Pour évoquer celles qui leur donnèrent la vie et provoquèrent plus de larmes que de tendres échanges, Evane Hanska opte pour la rage vengeresse, Michel Layaz creuse le mystère de ses nostalgies. Bernard Desportes, lui, accouche d’un texte fulgurant, entre désastre et désirs.

Retraçant récemment, dans un récit poignant et tonique à la fois, la mort de sa mère, Claire Fourier invitait tout un chacun, après ce deuil, à vivre malgré tout et cultiver vaillamment son jardin d’harmonies. Telle n’est pas la leçon que distillent ces trois nouveaux livres inspirés par le souvenir des génitrices. Dans le beau recueil sensuel de souvenir d’enfance de Michel Layaz, construit autour de l’évocation nostalgique d’objets ludiques, menaçants ou interdits, la mère, regrettée, objet d’un culte oedipien, est peinte en flou, prisonnière d’un secret jamais dissipé. Entre mutilations affectives et frustrations physiques, elle apparaît comme une méchante, une voix qui “perce les veines”, un ton de “haine froide”, des yeux d’une “fureur funèbre”. C’est par une crise de larmes qu’elle a accueilli ce fils banni, “bon à jeter à la poubelle”, dont elle jette la seule photographie où elle est avec lui. Depuis, le “petit mâle à ignorer” expie poétiquement son impuissance à susciter en elle un intérêt. Les Larmes de ma mère s’acharnent à percer le mystère de ces phrases et pulsions qui restent pour le narrateur des “plaies inguérissables”. Dont cette scène folle : “Ma mère pleurait (…). D’un pas frissonant, elle s’est levée, et elle a commencé à se déshabiller, silencieusement, d’abord son chemisier, puis sa jupe, ses bas noirs. (…). Elle a retiré son soutien-gorge et laissé apparaître des seins pointus que je trouvais très beaux.

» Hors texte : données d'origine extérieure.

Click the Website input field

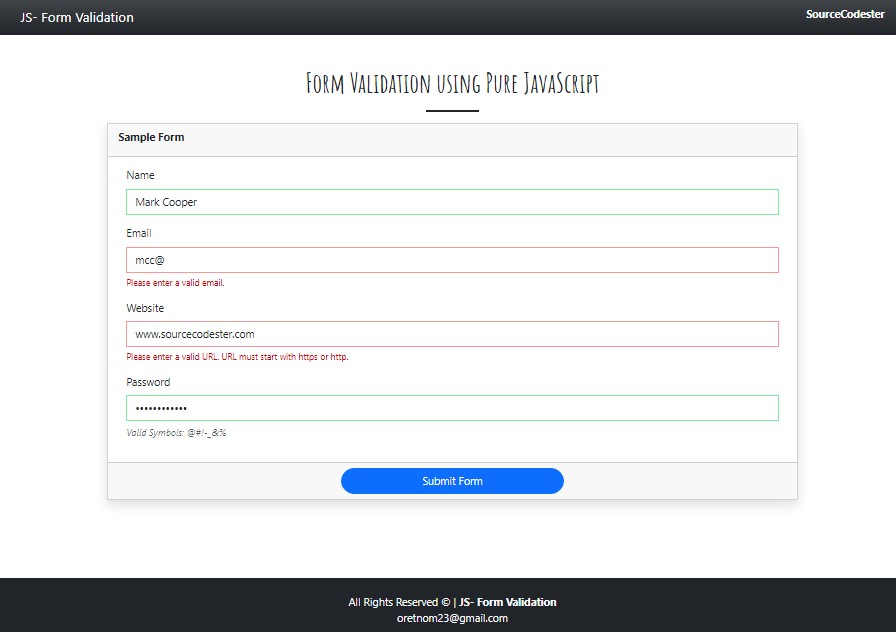coord(452,334)
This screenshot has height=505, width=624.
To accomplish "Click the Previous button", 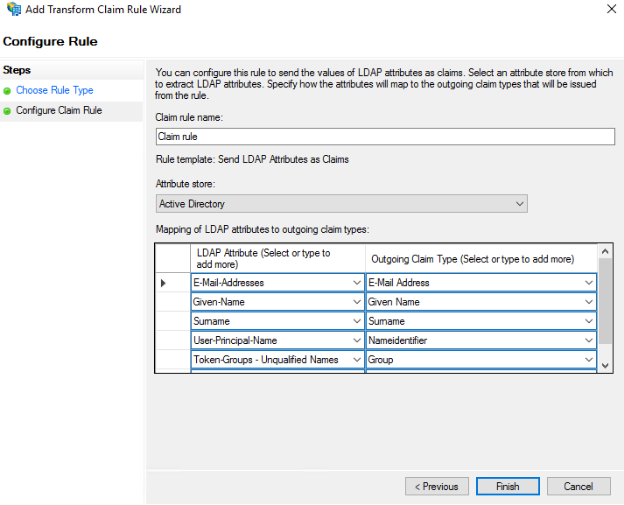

Elle passait et repassait ses mains sur ses jambes, sur ses hanches, sur sa poitrine, ses mains qui parcouraient son corps en tous sens, caresses furieuses, comme si les mains voulaient prendre possession de son corps, des mains petit à petit frappées de démence, des mains qui se sont enfoncées dans les seins, monstrueusement, dans une chaire à piller, à violer, et les seins souffraient, se couvraient de rouge, et les mains tiraient, tordaient, et les seins saignaient. Alors ma mère, comme si elle s’était saisie d’une offrande, s’est approchée de moi, ses mains soutenant ses seins, les relevant quelque peu, et elle a dit, d’une voix qui agonise : “On va les couper.””. […]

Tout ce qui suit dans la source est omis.